In Mankiw's book, Solow-Swan is presented before AS/AD. Mundell-Fleming's open
economy model is tucked somewhere in the middle too, which I think should be
presented as an extension once the core short, medium and long run models have
been established. It was hard enough for me to get my head around price
expectations and the AS/AD curves, much less doing it out of the natural
sequence.

------
vitaminj
I found out that I liked economics shortly after I graduated from engineering,
before which I had a completely skewed and cynical view of economics and
economists, informed mainly by writers of left-wing books (who generally
aren't economists).

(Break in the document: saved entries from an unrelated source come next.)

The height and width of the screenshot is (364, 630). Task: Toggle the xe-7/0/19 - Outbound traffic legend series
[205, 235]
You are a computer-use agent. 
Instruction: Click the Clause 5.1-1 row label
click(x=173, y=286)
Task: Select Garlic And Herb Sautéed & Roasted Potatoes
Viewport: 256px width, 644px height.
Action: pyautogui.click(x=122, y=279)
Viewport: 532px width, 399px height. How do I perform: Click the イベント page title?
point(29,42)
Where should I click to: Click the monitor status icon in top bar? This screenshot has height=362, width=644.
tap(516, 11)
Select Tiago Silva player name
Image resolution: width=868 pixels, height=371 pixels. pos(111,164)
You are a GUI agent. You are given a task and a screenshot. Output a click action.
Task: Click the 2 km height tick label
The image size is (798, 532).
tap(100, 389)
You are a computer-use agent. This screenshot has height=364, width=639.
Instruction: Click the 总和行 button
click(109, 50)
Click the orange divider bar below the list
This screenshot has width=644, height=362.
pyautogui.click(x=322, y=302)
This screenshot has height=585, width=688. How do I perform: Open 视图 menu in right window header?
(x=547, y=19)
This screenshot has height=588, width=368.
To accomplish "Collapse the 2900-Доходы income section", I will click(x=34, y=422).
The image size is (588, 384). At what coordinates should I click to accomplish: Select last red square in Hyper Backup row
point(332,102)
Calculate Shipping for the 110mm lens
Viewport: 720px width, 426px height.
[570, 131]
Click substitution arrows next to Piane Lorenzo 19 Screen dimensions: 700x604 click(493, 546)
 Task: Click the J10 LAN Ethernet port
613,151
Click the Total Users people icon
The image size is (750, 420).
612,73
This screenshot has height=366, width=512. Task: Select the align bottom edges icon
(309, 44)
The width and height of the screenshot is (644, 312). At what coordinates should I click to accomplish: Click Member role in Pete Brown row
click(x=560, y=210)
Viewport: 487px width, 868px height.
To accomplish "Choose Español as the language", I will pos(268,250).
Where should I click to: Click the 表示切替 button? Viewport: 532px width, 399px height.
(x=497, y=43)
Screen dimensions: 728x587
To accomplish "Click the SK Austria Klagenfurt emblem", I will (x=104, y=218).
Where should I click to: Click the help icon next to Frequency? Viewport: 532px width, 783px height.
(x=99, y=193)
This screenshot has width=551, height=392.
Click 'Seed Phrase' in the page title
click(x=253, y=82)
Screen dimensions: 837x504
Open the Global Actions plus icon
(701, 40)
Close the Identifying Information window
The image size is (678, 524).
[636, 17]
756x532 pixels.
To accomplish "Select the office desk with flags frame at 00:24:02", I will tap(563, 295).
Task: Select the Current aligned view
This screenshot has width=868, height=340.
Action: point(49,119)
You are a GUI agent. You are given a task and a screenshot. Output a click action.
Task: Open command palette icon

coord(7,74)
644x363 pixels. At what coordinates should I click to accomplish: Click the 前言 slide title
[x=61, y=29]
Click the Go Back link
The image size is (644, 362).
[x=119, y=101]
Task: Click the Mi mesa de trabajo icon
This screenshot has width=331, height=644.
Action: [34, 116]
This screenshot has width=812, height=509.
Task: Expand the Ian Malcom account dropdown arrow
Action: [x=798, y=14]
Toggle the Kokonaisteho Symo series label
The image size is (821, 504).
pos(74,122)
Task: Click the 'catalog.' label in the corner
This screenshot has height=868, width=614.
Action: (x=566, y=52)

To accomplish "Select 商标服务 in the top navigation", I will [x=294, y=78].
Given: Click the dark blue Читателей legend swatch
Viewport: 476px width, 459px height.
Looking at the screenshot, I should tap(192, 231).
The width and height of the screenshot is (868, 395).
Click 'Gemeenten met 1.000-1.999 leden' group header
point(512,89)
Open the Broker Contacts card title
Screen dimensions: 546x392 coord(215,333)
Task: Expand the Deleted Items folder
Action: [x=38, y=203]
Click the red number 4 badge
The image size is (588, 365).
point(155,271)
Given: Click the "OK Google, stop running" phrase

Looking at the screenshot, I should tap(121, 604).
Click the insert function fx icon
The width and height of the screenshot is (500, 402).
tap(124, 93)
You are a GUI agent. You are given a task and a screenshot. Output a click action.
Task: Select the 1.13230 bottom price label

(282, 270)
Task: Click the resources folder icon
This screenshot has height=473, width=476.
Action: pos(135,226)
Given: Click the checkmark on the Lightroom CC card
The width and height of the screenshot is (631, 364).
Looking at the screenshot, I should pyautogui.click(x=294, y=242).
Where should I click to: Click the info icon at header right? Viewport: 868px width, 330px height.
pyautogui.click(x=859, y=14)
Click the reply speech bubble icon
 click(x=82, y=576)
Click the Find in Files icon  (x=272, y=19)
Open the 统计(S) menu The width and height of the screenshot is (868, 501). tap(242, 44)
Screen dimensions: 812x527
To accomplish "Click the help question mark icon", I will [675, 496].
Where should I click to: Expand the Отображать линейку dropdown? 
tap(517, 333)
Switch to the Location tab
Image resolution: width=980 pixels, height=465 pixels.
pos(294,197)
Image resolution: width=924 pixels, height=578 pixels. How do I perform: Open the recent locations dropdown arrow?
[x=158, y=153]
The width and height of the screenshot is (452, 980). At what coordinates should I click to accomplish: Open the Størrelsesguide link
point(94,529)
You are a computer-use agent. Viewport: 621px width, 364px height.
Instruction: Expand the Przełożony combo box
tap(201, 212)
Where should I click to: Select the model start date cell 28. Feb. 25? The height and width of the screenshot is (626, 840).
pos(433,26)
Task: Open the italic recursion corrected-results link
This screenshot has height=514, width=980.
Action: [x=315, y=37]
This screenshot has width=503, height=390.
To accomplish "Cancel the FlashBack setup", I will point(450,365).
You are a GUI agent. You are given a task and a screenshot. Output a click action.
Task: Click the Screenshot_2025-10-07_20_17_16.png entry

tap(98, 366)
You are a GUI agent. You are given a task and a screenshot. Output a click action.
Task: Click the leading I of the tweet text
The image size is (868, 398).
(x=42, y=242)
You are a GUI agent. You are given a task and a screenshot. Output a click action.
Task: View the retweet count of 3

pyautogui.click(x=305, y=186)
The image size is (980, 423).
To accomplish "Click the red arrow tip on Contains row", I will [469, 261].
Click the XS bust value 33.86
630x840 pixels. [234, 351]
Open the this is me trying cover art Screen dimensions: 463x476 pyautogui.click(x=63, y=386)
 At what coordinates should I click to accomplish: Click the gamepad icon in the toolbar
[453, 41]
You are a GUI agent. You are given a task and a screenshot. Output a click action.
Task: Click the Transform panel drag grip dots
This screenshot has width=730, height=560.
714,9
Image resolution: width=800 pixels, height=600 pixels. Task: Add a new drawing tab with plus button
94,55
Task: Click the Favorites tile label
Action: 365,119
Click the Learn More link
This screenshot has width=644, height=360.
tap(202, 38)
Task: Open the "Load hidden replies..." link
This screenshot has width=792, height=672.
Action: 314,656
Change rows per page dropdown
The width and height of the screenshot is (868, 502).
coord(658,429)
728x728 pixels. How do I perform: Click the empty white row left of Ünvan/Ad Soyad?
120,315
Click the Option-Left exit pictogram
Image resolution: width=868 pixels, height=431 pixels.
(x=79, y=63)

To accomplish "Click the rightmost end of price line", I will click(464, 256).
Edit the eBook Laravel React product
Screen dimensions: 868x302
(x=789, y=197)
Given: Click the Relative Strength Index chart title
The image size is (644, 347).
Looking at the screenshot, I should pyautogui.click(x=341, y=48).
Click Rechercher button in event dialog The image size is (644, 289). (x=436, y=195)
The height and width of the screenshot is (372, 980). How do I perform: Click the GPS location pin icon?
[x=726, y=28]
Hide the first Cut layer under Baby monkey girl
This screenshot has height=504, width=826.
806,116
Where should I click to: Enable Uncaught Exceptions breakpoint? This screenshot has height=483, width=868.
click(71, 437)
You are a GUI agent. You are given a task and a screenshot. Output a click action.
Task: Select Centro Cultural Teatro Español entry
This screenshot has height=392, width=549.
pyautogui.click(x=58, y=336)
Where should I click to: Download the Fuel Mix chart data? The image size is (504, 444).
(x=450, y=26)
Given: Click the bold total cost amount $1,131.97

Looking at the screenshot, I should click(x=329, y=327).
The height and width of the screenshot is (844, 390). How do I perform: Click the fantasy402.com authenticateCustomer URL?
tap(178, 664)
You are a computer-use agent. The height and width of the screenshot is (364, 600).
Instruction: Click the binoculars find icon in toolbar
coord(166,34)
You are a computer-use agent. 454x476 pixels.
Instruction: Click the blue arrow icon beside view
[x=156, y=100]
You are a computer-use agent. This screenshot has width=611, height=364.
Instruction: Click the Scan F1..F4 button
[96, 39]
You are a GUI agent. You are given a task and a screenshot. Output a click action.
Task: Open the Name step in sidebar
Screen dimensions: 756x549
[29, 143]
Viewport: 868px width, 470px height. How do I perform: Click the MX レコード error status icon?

Fancying myself as a bit of an auto-didact, I tried to
self educate. I bought textbooks, read articles from the net, read blogs, etc.

But if you're anything like me, then you will skip over all the boring
fundamentals and read the more advanced, but interesting sections. Economic
literature is written in such a way that the literate layman can be fooled
into thinking he understands the material. There are specific terms used by
economists (eg. economic profit) that has an entirely different definition
than the common one (eg. economic profit takes into account opportunity
costs). So I'd be reading these articles thinking that I'm getting it, but
really I was missing 50-80% of what the guy was trying to get at, because I
just had no idea or training in economic thought.

I spent 5 years doing this. There was no watershed moment where I realised
this was the wrong way to go about it. Ironically I actually became so
interested in economics that I enrolled in a graduate diploma 2 years ago
(which is essentially an undergraduate economics degree for people with a
degree in something else).

In my first semester, I had to correct a shitload of misconceptions that I'd
harbored over the years. It was like doing double the work - challenging the
material presented against my ill-informed positions, then fact checking and
reasoning out which was correct. I was wrong most of the time, but there are
positions that I still hold that university economics hasn't beaten out of me
(like infant industry protection - for some reason uni economists are all
staunchly pro-free trade, and they really only gloss over the alternatives).

So 2 years on (and 1 year to go), I feel that I'm in a position to offer some
advice about learning (mainstream) economics. If you go the self-learning
route:

1) Make sure you get a good grounding on the fundamentals of micro and macro.
Any uni textbook is probably okay... that free Intro to Economic Analysis book
is pretty good (I used it as a second textbook for my intermediate micro
class). But the bottom line is read EVERYTHING and don't skip stuff because
it's boring. They are often the most important parts...

2) A decent book for a general audience is "Economics in One Lesson" by
Hazlitt. If you don't know what opportunity cost is, then you'll never forget
after he's drilled it into your head a thousand times.

3) If you're serious about learning econs, I'd steer clear of popular books
like Freakonomics and the Logic of Life. They're fun and enjoyable to read,
but not particularly rigorous and occasionally quite dodgy.

------
zupatol
I studied economics, but I never had the feeling of understanding much about
the economy. Most of economics, including microeconomics and macroeconomics
always seemed to me completely detached from reality. Theories for developing
poor countries seem to follow fashions that change every ten years. But there
are a few topics where I felt the knowledge was interesting and relevant. This
was 15 years ago and in german, but I'll try to find the right words in
english.

National accounting: how gross domestic product, the balance of payments
etc... are calculated.

The creation of money: how central banks create money and control inflation.
This is probably the only theory on which all, well most, economists agree.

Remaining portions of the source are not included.